She realized that for what she paid in rent, she could buy a place of her own. It only gets worse from there
Every "The Hunt" column begins with the Hunters describing the apartment they want, and ends with them rationalizing whatever they came away with. This is The Hunt: Dreams vs. Reality.
The Hunter: Kendall Huberman
Dream: Close to transportation, work, and friends
Reality: Renovated studio, views
Just when you think the New York Times's "The Hunt" column can't possibly reach new, facepalm-y heights, they go and publish a column that's more groan-inducing than what's come before. Take, for example, this week's column: the Hunter is 26-year-old Kendall Huberman, who lived in the East Village in a two-bedroom apartment (with a roommate, of course) where she paid $1,800 a month. The rent was too high for her liking, the area was "insanely noisy," and after landing a job as a design assistant she thought that it would be better if she bought a place of her own. "Throwing my money away in rent was making me nauseous," she told the Times.

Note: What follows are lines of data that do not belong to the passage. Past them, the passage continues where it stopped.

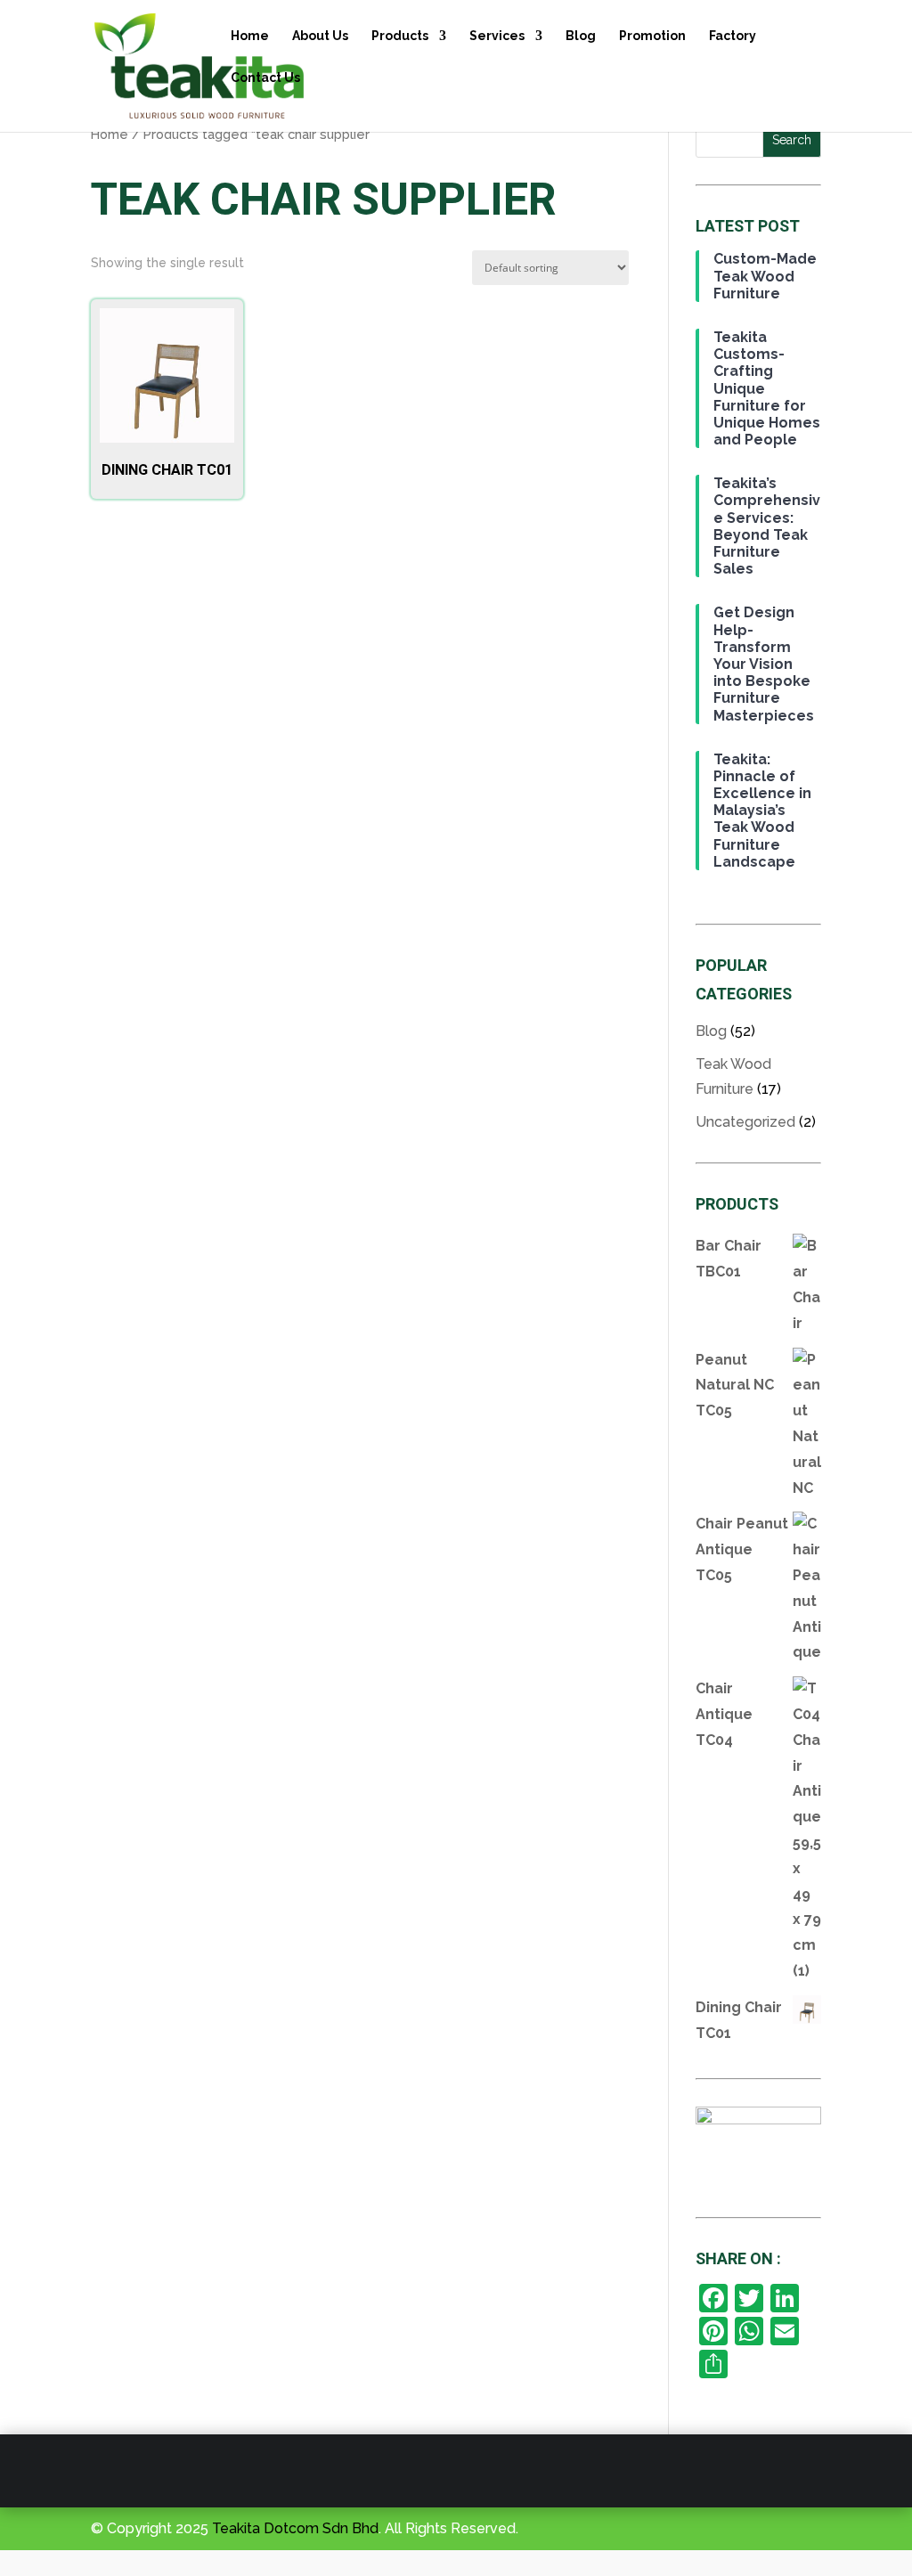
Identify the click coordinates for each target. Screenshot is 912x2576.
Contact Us (265, 78)
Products (399, 36)
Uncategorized (745, 1121)
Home (250, 36)
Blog (581, 36)
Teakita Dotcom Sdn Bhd (295, 2528)
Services (497, 36)
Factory (732, 36)
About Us (320, 36)
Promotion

Enter Huberman's father, who was willing to help her with a down payment on a $400,000 apartment, because "he thought of it as an investment by way of me." (It only gets more facepalm-y from here.) She began looking at apartments throughout Brooklyn, but her neighborhood of choice was Williamsburg (sure, why not) because of its "younger vibe."
A Crown Heights one-bedroom apartment proved to be too far away from her job and friends; a Prospect Heights one-bedroom was too dark and "sort of depressing." In Fort Greene, a one-bedroom asking $389,000 didn’t appeal. Those neighborhoods, according to Huberman, felt like "uncharted territory." (…what?) At that point, her real estate agent advised her to apply for an income-restricted Williamsburg walk-up that was part of the city's Housing Development Fund Corporation (HDFC) program.

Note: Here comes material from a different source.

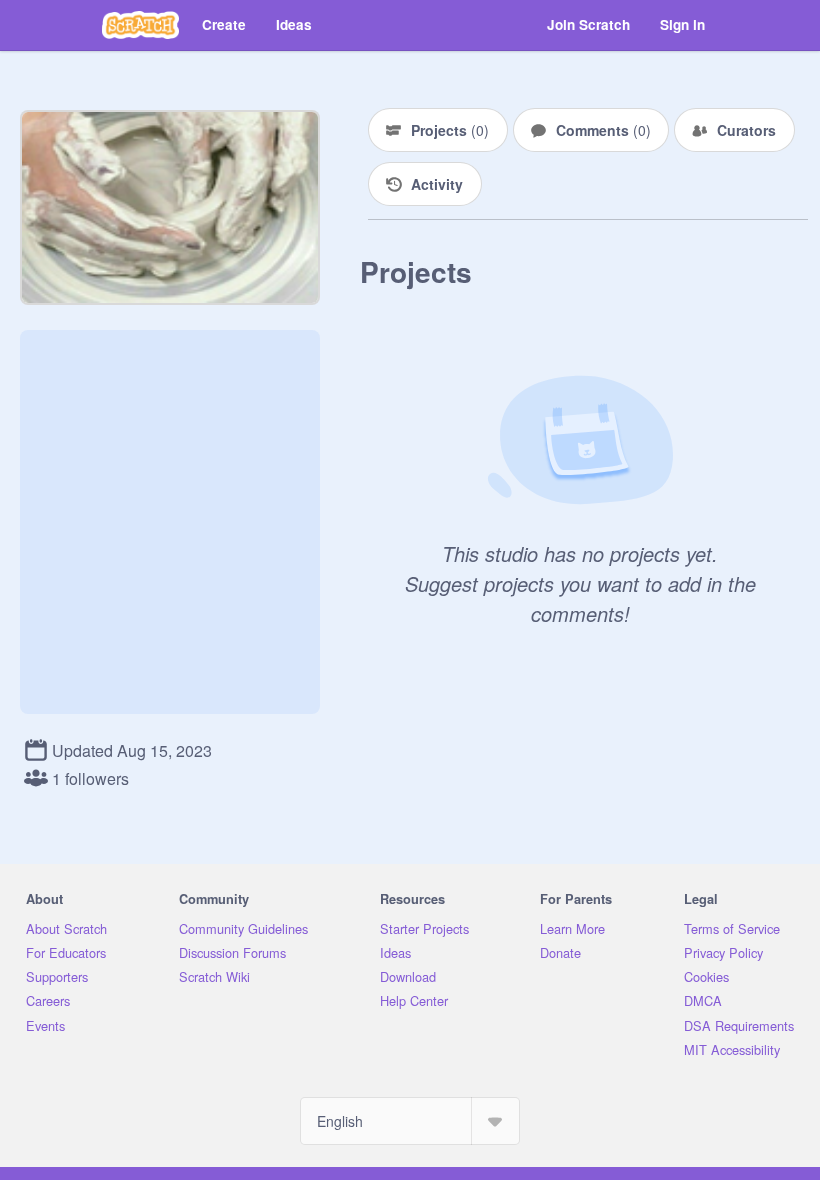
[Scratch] (140, 25)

And here's where you, like us, may have rolled your eyes so hard that you gave yourself a headache. The HDFC program is intended to help low-income New Yorkers get a leg-up on home ownership in the city; a Millennial who got enough financial assistance from her parents to ensure that her mortgage is only $1,200 per month is probably not—or shouldn't be, anyway—the intended recipient of this benefit. We'll let Gothamist take it away with why this is so icky:
Wealth does not inherently make one a bad person, but bragging about using your parents' money to game the city's broken housing subsidies takes a special lack of self-awareness. You can blame Huberman's realtor for setting up the deal, or you can blame the currently broken HDFC co-op system that allows this sort of thing to happen repeatedly. But save room to blame the Times for glorifying it—and letting quotes like these hang in the air forever.
Anyway, Huberman loved the home and eventually got it for $407,500, and all was well in her privileged world. She decorated in what the Times describes as "contemporary Scandinavian style" (translation: all from Ikea); she likes life without a roommate, and in her new, oh-so-hip neighborhood. Homeownership, she says, "feels kind of adultish and comforting and stabilizing.” You can't make this stuff up.